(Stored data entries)

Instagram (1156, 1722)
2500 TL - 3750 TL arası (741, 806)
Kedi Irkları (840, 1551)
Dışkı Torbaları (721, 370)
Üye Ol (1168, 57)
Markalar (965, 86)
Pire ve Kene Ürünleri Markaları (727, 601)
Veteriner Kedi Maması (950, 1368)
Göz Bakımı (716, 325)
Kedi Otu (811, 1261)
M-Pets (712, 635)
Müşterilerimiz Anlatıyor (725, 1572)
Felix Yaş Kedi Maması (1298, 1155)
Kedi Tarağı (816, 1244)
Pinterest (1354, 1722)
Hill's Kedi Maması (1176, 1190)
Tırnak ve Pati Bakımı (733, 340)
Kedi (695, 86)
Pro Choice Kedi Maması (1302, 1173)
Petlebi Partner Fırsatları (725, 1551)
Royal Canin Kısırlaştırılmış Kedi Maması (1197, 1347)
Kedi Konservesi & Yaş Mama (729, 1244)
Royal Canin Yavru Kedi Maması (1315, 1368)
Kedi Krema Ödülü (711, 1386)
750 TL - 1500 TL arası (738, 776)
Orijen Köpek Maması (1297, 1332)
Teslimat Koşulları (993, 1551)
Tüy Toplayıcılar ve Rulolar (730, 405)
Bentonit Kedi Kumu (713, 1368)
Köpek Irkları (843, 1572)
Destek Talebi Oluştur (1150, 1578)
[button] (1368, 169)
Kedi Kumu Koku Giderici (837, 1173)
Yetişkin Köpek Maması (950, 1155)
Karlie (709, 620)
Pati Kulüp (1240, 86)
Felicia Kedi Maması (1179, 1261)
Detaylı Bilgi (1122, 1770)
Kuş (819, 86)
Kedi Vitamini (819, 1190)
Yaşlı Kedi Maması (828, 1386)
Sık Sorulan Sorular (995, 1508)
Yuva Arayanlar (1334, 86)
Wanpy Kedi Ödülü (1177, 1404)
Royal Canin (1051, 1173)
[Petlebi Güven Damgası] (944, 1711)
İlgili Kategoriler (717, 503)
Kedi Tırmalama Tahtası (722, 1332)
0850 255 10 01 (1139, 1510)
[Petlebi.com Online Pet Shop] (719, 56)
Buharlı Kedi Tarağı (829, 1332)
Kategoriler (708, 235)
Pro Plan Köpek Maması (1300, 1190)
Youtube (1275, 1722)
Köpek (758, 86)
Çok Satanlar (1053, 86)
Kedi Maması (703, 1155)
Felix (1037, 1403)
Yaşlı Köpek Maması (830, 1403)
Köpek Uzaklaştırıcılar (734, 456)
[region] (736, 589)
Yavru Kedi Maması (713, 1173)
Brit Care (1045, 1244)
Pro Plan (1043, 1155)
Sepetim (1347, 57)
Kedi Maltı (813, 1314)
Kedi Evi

What you will do - Compute the number of lines in the entries above that hold the word "Köpek"; the answer must contain nothing else.

Solution - 7